Once they emitted short and quickly stifled yelps as a 'possum climbed leisurely into a small tree and turned to inspect the strange procession which was invading his wilderness. And Shiela and Hamil, riding behind the wagon, laughed like children.
Once they passed under a heronry—a rather odoriferous patch of dead cypress and pines, where the enormous nests bulged in the stark tree-tops; and once, as they rode out into a particularly park-like and velvety glade, five deer looked up, and then deliberately started to trot across.
"We need that venison!" exclaimed Gray, motioning for his gun which was in the wagon. Shiela spurred forward, launching her mount into a gallop; Hamil's horse followed on a dead run, he tugging madly at the buck-shot shell in his web belt; and away they tore to head the deer. In vain! for the agile herd bounded past far out of shell-range and went crashing on through the jungle of the branch; and Shiela reined in and turned her flushed face to Hamil with a laugh of sheer delight.
"Glorious sight, wasn't it?" said Hamil. "I'm rather glad they got clear of us."
"So am I. There was no chance, but I always try."
"So shall I," he said—"whether there is a chance or not."
She looked up quickly, reading his meaning. Then she bent over the gun that she was breaking, extracted the shells, looped them, and returned the weapon to its holster.

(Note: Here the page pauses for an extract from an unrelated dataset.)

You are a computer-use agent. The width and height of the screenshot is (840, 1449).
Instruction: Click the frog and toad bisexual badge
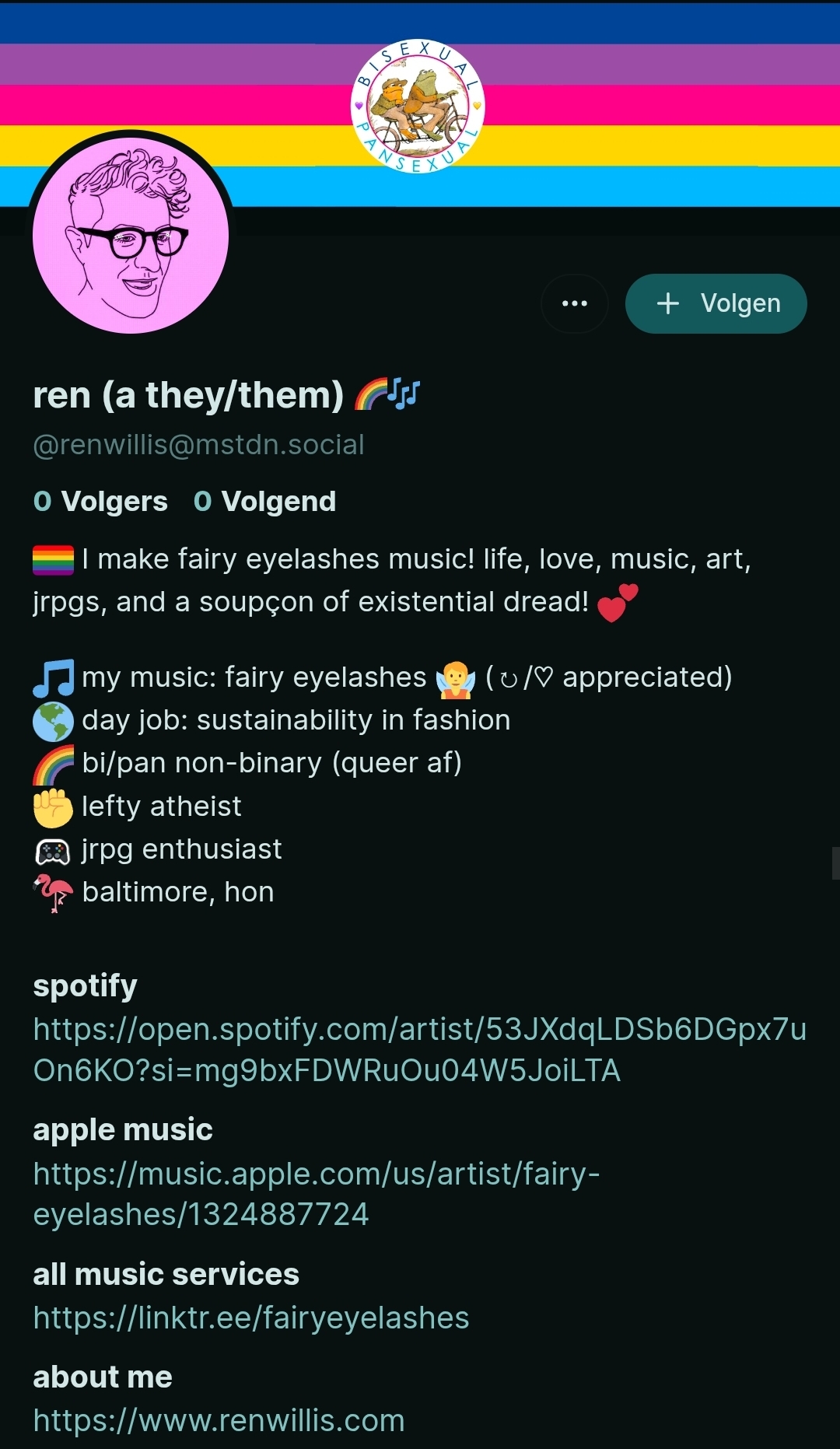coord(418,106)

Behind them her father and brother jeered at them for their failure, Gray being particularly offensive in ascribing their fiasco to bad riding and buck-fever.
A little later Shiela's horse almost unseated her, leaping aside and into the jungle as an enormous black snake coiled close in front.
"Don't shoot!" she cried out to Hamil, mastering her horse and forcing him past the big, handsome, harmless reptile; "nobody shoots black snakes or buzzards here. Slip your gun back quickly or Gray will torment you."